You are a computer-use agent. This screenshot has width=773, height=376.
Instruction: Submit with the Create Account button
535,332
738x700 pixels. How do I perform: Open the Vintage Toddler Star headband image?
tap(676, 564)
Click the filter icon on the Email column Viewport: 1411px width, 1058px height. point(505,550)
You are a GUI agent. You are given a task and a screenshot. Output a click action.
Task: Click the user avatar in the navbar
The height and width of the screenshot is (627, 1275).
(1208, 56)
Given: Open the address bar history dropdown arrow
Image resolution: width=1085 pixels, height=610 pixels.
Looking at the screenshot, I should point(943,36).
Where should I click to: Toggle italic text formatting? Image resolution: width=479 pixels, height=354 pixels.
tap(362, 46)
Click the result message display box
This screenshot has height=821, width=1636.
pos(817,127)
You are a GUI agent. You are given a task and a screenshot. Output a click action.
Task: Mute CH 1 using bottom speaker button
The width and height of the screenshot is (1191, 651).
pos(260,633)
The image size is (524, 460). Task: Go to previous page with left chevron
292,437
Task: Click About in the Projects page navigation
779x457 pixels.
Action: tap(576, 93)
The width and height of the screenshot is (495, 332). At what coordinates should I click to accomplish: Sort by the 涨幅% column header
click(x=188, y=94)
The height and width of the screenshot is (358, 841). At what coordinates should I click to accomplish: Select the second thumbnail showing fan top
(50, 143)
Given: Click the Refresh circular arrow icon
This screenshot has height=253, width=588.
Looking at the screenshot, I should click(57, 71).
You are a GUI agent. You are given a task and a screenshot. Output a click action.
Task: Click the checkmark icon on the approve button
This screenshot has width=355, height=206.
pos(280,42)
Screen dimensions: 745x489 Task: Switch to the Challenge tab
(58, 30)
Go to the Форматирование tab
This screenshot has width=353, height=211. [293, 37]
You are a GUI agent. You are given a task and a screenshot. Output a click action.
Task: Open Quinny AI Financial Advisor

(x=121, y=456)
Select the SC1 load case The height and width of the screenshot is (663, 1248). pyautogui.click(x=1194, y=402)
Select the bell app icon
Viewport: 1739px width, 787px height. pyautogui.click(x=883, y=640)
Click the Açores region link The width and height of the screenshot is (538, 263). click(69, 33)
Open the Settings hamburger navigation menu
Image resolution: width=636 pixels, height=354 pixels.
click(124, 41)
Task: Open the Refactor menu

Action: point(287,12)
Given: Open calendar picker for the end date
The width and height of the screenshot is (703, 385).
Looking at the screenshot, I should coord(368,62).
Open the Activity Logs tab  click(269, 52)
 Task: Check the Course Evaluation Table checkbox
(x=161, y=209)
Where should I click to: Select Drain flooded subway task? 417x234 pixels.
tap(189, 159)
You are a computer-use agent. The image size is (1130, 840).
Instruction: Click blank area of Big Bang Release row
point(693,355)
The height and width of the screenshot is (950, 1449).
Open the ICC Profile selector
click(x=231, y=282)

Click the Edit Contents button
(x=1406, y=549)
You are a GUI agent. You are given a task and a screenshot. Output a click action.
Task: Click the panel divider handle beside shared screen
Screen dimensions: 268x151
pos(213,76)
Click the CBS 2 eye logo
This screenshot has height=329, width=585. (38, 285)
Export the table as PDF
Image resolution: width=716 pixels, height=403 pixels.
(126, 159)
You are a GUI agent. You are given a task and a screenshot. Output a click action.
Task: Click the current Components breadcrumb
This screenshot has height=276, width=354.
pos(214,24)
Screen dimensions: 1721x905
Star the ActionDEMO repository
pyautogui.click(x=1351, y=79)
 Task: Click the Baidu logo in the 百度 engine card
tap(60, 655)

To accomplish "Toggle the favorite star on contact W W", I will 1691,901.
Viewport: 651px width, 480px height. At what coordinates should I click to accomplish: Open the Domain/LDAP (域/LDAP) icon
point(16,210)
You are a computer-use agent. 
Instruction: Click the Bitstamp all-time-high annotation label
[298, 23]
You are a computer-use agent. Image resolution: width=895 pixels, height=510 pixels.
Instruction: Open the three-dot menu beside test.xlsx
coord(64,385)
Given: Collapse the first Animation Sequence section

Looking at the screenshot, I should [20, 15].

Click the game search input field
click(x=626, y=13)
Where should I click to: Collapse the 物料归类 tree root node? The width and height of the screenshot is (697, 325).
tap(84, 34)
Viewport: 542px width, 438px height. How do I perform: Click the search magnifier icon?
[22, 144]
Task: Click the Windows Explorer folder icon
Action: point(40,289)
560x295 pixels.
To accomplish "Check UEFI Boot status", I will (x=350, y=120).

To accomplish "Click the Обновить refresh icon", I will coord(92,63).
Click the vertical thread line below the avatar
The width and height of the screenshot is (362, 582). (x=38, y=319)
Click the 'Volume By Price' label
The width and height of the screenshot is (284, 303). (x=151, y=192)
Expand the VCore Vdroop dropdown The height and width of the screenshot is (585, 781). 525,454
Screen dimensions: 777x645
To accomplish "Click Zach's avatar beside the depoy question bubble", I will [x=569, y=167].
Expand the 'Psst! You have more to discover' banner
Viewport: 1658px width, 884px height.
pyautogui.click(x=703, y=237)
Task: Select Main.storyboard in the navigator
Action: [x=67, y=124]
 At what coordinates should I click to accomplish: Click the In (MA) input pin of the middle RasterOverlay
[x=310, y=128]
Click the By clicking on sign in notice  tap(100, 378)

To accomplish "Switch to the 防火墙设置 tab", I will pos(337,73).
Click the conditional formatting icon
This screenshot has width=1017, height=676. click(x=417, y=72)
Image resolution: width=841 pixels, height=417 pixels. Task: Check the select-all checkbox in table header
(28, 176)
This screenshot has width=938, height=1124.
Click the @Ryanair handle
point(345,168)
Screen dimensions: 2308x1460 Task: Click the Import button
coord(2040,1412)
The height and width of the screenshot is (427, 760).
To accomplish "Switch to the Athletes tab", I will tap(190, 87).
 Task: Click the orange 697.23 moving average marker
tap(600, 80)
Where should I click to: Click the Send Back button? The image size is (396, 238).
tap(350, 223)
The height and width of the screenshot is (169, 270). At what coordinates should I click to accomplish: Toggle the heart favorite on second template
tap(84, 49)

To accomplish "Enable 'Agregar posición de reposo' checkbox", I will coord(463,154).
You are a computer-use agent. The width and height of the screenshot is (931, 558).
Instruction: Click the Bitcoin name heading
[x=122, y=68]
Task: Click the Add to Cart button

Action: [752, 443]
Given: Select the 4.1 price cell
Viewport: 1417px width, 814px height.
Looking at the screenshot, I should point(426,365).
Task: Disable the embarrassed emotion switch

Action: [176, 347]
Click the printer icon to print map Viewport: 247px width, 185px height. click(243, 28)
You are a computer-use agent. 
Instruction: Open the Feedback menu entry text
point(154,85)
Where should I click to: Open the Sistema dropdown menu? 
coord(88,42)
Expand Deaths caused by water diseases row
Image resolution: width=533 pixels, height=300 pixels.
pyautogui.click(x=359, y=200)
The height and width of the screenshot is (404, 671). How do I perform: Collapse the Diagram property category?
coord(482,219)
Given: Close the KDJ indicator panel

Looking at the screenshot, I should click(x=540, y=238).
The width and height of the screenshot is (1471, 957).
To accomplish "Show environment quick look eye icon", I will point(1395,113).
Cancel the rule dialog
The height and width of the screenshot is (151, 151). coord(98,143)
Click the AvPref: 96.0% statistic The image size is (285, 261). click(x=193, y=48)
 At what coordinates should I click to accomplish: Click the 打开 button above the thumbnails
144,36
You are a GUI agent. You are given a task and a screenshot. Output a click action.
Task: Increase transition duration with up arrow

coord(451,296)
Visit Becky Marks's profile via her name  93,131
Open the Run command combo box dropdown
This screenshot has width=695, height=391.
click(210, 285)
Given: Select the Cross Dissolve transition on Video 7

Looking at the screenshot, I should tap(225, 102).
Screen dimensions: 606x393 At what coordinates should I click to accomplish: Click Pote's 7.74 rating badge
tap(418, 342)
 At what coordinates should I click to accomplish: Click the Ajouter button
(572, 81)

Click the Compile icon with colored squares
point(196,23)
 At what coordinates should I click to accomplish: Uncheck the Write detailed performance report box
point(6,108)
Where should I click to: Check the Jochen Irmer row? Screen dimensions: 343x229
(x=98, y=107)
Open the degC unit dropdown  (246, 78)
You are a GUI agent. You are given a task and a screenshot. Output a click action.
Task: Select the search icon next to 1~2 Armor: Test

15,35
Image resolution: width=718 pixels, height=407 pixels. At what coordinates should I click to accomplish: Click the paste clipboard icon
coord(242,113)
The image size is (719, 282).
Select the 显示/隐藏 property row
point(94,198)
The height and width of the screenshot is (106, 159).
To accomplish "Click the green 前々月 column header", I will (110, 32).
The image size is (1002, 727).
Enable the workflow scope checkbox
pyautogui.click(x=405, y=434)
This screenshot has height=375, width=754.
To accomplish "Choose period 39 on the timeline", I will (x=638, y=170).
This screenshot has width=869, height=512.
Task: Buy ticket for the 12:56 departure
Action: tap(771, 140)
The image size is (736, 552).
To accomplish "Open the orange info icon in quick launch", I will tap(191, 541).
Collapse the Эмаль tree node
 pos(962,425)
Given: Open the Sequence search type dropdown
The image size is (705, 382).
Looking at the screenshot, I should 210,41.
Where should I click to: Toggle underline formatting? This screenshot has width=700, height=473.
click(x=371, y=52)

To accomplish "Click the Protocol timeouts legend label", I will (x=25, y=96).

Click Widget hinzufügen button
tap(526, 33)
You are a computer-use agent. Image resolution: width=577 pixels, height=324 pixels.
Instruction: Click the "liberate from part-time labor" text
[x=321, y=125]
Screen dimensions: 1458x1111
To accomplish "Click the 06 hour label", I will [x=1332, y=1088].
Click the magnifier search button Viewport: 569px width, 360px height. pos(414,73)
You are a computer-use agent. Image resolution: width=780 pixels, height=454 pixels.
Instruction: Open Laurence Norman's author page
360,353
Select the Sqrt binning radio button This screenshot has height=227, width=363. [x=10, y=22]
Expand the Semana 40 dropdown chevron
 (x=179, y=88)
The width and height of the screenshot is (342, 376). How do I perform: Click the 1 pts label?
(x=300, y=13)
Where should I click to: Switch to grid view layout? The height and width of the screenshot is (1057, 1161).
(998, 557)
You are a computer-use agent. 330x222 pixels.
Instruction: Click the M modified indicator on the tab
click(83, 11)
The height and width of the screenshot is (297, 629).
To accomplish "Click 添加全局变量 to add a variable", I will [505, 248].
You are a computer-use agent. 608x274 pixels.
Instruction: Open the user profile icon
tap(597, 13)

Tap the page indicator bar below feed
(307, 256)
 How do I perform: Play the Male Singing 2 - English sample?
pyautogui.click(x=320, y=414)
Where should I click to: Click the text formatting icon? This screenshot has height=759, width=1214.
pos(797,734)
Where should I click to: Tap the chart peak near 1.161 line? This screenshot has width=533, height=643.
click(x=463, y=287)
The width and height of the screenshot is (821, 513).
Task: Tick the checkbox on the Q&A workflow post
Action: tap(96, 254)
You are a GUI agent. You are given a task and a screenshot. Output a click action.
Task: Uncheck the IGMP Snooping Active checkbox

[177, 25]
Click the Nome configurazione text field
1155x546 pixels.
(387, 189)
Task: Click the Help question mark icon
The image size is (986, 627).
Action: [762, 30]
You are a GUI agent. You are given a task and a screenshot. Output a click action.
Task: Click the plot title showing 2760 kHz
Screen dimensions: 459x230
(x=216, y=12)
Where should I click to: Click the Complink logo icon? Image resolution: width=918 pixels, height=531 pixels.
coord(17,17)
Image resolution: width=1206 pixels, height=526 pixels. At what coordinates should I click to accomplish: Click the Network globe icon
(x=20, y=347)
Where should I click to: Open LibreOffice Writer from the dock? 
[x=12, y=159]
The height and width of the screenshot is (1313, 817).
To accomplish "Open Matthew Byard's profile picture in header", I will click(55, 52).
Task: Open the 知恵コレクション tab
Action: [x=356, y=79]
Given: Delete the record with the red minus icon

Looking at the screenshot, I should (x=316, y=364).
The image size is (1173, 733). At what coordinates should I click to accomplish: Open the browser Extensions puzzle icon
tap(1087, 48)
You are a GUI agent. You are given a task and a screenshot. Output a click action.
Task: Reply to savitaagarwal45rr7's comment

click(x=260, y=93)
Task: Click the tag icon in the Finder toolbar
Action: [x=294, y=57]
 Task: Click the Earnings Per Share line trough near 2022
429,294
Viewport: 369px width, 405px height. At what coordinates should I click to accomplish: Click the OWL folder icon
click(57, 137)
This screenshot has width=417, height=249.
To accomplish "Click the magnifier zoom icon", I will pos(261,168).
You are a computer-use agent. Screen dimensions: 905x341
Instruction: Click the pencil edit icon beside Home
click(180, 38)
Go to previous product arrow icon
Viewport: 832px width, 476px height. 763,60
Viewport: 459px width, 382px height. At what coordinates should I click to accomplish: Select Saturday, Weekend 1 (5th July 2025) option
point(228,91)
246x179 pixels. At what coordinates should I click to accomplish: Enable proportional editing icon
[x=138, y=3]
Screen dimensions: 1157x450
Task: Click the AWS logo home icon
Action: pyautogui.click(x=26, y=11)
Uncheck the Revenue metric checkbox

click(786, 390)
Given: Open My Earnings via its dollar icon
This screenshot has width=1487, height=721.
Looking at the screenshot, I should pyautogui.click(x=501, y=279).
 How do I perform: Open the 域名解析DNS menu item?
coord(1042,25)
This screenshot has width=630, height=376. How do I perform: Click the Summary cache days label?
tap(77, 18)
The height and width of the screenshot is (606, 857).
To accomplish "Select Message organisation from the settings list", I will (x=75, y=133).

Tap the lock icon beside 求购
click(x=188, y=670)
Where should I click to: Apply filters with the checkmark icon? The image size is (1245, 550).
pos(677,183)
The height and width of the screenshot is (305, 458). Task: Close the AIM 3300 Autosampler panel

▸ **STATED EXERCISE**
Transcribe everything in the records from the line containing "Click the Açores" down to the line containing "(x=1406, y=549)", including both of those lines. Keep every character unchanged.

▸ **RESPONSE TO THE TASK**
Click the Açores region link The width and height of the screenshot is (538, 263). click(69, 33)
Open the Settings hamburger navigation menu
Image resolution: width=636 pixels, height=354 pixels.
click(124, 41)
Task: Open the Refactor menu

Action: point(287,12)
Given: Open calendar picker for the end date
The width and height of the screenshot is (703, 385).
Looking at the screenshot, I should coord(368,62).
Open the Activity Logs tab  click(269, 52)
 Task: Check the Course Evaluation Table checkbox
(x=161, y=209)
Where should I click to: Select Drain flooded subway task? 417x234 pixels.
tap(189, 159)
You are a computer-use agent. The image size is (1130, 840).
Instruction: Click blank area of Big Bang Release row
point(693,355)
The height and width of the screenshot is (950, 1449).
Open the ICC Profile selector
click(x=231, y=282)

Click the Edit Contents button
(x=1406, y=549)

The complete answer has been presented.